How does a Powerflush work?
An engineer will connect a pump to your central heating system. If it’s a Combi it will be connected at the pump head but if it’s a system boiler it will be connected at the circulation pump. This pump will push special chemicals through the pipes, boiler and radiators.
This includes a chemical that will remove sludge and rust, a descaler to remove limescale and corrosion inhibitor to help prevent future rust from forming. The engineer will collect and dispose of any contaminated water, debris or particles that they remove from the system.
The engineer may also use special tools on the exterior of the radiator to dislodge stubborn blockages. They should be able to measure the temperature of your radiators before they have started work and then show you the improvement after the Powerflush.
The whole process can last anything from 6 – 10 hours depending on the number of radiators in your home, the age of the system and the severity of the sludge in the system. The engineer may find more problems than originally anticipated such as needing new parts to replace those that have been damaged beyond repair. Most Powerflush jobs can be completed in one day but some of the more severe cases may require longer.
A qualified engineer will be able to perform repairs, replacements and carry out a Powerflush.
Who should carry out a Powerflush?
Not all companies will perform a Powerflush to the same standard. There are a range of chemicals and equipment on the market and, as with all industries, there are providers with varying levels of expertise and attention to detail. Always check independent review sites and request customer recommendations. We recommend sourcing at least two quotes from professionals so you can compare costs.
Boiler Guide has a network of 5,000 reputable engineers across the UK and can provide you with up to 3 free of charge, no obligation, competitive quotes.

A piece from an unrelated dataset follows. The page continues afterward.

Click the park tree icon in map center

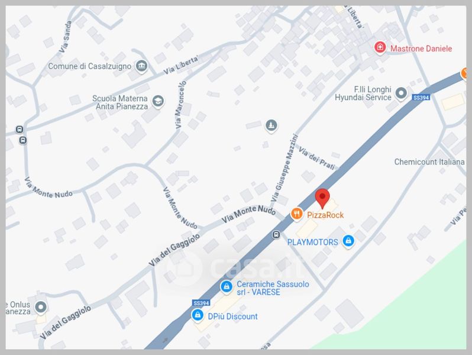click(x=271, y=125)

Can you perform a Powerflush without a professional?
Put simply, not really.
While there are Powerflushing kits for hire and instructional videos available on the internet, it’s a risky and complicated job. A professional will make a Powerflush look easy, clean and safe but the reality is it’s a job that has the potential to get very messy. Specialist chemicals and equipment should only be handled by those trained to do so.
It’s also possible that carrying out the work on your heating system by yourself may invalidate any manufacturer’s warranty you have. A professional engineer will provide you with a certificate to prove that the Powerflush has been carried out. This is crucial if you need to evidence to a manufacturer or insurance provider that you have had all work carried out by a professional. Get quotes.

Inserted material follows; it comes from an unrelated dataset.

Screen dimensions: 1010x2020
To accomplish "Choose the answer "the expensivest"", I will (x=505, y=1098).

Finally, if the work is completed incorrectly it could cause more damage than you had to begin with.
NOTE: Installing a magnetic filter will not deliver the same benefits as a Powerflush procedure, but it can protect a system (that is still working well) from future sludge blockages.
How much will a Powerflush cost?
There are lots of factors that will affect the price of a Powerflush such as size and complexity of the heating system, not to mention any incidental troubleshooting that crops up. A Powerflush can cost anything between £300 to £1000+ but will also vary from engineer to engineer. Sometimes there will be additional costs like extra descaler chemicals or replacing the TRVs.
It is important that your central heating system is as efficient as it can be at all times and, although a Powerflush can be an expensive process, it can also save a lot of money over time in reduced heating bills.
Is a Powerflush always the solution?
In some particularly severe cases you may find it is actually more cost effective to replace the system than carry out a Powerflush. A Powerflush will not fix broken parts. If a blockage has caused a part to break that will add time and cost to the job to get the system back to optimum performance. A professional will be able to advise you if this is the case.